Interview John O'Neill

J'ai pris un billet de train pour Torhout, sans la moindre idée d'où cette bourgade de Belgique, que j'imaginais riante, pouvait se trouver. Quoi qu'il en soit, les festivals rock ne déroulent qu'en un seul lieu: l'enfer... Était-ce - une question toute rhétorique - le meilleur endroit pour retrouver les Undertones? Peut-être pas, mais le second terme de l'alternative était la Norvège..

J'ai discerné le concert des Undertones plutôt que je l'ai vu. Après avoir passé deux bons tiers de mon temps à convaincre les organisateurs du festival que je n'étais pas un usurpateur, j'ai fini par atterrir contre la montagne de baffles et bénéficier d'une ouverture d'angle qui avoisinait généreusement les trois degrés. Je devinais, placé ainsi, l'activité frénétique déployée par le groupe sur scène en voyant d'un coup surgir le profil de Feargal Sharkey sur le devant de la scène. Vu son état d'exaltation, ce qui se passait derrière avait l'air bien. Curieusement adulte, pénétré, il chante sans danser, il bouge comme s'il attendait l'autobus, s'assoit tranquillement, vaguement préoccupé. Il ne projette que sa voix, qu'il modèle avec un soin et une patience infinis, sans songer un seul instant à forcer la moindre attitude. Prenant son art avec un sérieux infini, n'ayant jamais en vue l'effet qu'il peut produire, Feargal Sharkey, avec sa figure de généreux obstiné, était à couper le souffle.

Les Undertones, en ce moment, se trouvent placés dans une situation délicate. La couche la plus versatile du public britannique s'est progressivement détournée d'eux, en faveur des accablants élus du moment. Leurs tournées ne concentrent plus que le noyau hard-core des fans de la première heure. Et le plus épineux, dans l'affaire, est encore que les Undertones, du moins leur artisan mélodique, John O'Neill, n'ont absolument plus l'intention de ramoner (out à fait involontairement) toute leur vie des hits carrés et directs. O'Neill, qui doit avoir à peine vingt ans, est d'une taille médiocre. D'un aspect extrêmement juvénile, il avance voûté et semble à chaque instant vouloir se faire oublier. Lui attend son steak sous la tente et moi Elvis Costello.

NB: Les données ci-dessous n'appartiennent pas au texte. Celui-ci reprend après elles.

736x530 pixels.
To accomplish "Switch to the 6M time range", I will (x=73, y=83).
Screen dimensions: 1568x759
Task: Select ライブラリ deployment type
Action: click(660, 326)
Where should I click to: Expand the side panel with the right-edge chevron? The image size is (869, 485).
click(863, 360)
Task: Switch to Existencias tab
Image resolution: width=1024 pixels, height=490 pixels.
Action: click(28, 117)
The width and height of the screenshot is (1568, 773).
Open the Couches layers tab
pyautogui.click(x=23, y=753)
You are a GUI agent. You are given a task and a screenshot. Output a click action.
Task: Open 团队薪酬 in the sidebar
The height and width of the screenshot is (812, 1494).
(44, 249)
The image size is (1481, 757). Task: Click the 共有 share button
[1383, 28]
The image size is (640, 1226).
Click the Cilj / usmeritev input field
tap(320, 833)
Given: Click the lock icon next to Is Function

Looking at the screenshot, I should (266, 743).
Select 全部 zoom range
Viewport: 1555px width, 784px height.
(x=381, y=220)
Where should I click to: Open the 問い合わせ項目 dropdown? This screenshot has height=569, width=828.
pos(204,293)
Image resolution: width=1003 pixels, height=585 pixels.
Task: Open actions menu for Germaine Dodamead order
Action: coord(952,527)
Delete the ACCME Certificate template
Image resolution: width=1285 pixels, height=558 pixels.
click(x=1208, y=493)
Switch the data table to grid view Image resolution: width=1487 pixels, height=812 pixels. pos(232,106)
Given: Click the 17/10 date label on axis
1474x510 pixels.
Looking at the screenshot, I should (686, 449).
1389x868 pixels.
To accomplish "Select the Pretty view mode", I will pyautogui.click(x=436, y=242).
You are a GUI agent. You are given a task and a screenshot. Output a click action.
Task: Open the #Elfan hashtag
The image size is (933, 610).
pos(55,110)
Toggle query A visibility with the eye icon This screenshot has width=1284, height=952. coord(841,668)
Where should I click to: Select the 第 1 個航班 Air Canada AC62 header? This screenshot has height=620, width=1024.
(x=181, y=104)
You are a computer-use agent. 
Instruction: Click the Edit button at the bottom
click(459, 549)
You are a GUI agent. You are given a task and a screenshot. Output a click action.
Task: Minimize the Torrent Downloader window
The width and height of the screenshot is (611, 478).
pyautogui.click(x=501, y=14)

John O'Neill: "On ne fait plus seulement des morceaux comme "Jimmy Jimmy" ou "Jump Boys", ces trucs qui accrochent comme des chants de football. On essaie d'être beaucoup plus subtils."

Le groupe est unanime sur ce changement d'orientation?
John O'Neill: "Non... On a commencé à se disputer pendant la dernière tournée. Sur scène, on reste assez semblable à ce qu'on 'était l'année dernière. On utilise des cuivres sur certaines chansons, mais moi, je voudrais que ce soit très différent. Feargal préférerait qu'on continue à faire ce qu'on a toujours fait."
Vous vous êtes dit à un moment précis que vous deviez passer à une phase supérieur?
John O'Neill: "Je ne pouvais plus continuer à faire des "Jimmy jimmy". Je ne sais pas... je suis assis, et j'essaie d'écrire des chansons, et voilà ce qui se passe. (...) J'ai des disques favoris, comme "Between The buttons". J'essaie d'écrire des chansons aussi bonnes que sur mes disques favoris."
Cette préoccupation pour le classicisme pop est venue seulement avec "Positive touch"?
John O'Neill: "On a toujours aimé les 45 tours, moi, Damian et Micky. Nous n'avons jamais eu beaucoup d'albums. Alors on essaie de faire de chaque chanson un simple. Je ne pense jamais à un 'LP track'. Le premier album est un recueil de simples. Mais le prochain sera très différent, j'espère. Si vous prenez Roxy music, leur premier album est tout de même un classique, même si ce n'est pas un recueil de simples."
"Positive Touch" est très ambitieux...
John O'Neill: "ç'aurait pu être bien mieux. Le prochain album sera meilleur. Pour "Positive touch", nous avons été très influencés par beaucoup de groupes récents, comme UB 40, The Beat, Teardrop Explodes, tous ces groupes qui expérimentent."
Vous avez l'air de sous-estimer énormément votre musique...
John O'Neill: "On pourrait faire beaucoup mieux... Tous ces groupes ont eu des morceaux classés dans le Top 5. Nous, jamais. "Ghost town" des Specials est N°1 et on n'a jamais rien fait d'aussi bien."